Seize the Night
Seize the Night (Dark-Hunter #7)
Author: Sherrilyn Kenyon
Prologue
"Happy birthday, Agrippina," Valerius said as he laid a single red rose at the feet of the marble statue that held a sacred place in his home.
It was nothing compared to the sacred place that the woman herself had held within his heart while she had lived. A place she still occupied-even after two thousand years.
Closing his eyes, he felt crippled by the pain of her loss. Crippled by the guilt that the last sounds he had heard as a mortal man had been her wrenching sobs as she called out for his help.
Unable to breathe, he reached up and touched her marble hand. The stone was hard. Cold. Unyielding. Things Agrippina had never been. In a life that was measured by brutal formality and harshness, she had been his only refuge.
And he loved her still for the quiet kindness she had given him.
He clasped her delicate hand in both of his, then laid his cheek against the cold stone palm.
If he could have one wish, it would be to remember the exact sound of her voice.
To feel the warmth of her fingers on his lips.

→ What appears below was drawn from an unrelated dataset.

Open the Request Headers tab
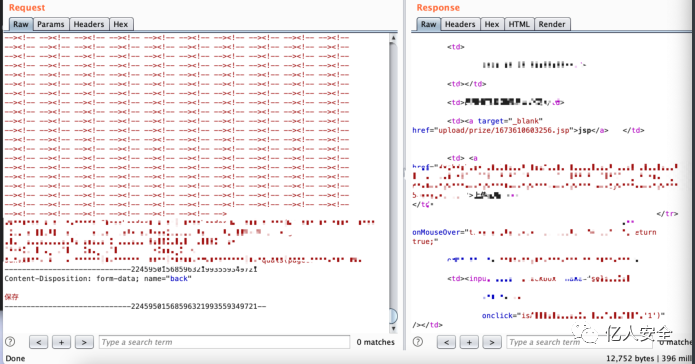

But time had robbed him of everything except the agony he had caused her. He would die ten thousand more deaths if only he could have saved her the pain of that one night.
Unfortunately, there was no way to turn back time. No way to force the Fates to undo their actions and give her the happiness she should have known.
Just as there was nothing that could fill the aching void inside him left by Agrippina’s death.
Grinding his teeth, Valerius pulled away and noted the eternal flame that burned by her side was sputtering.
"Don’t worry," he said to her image. "I won’t leave you in the dark. I promise."
It was a promise he had made to her during her lifetime, and even in death, he had never broken it. For more than two thousand years he had kept her in the light even while he was forced to live in the darkness that had terrified her.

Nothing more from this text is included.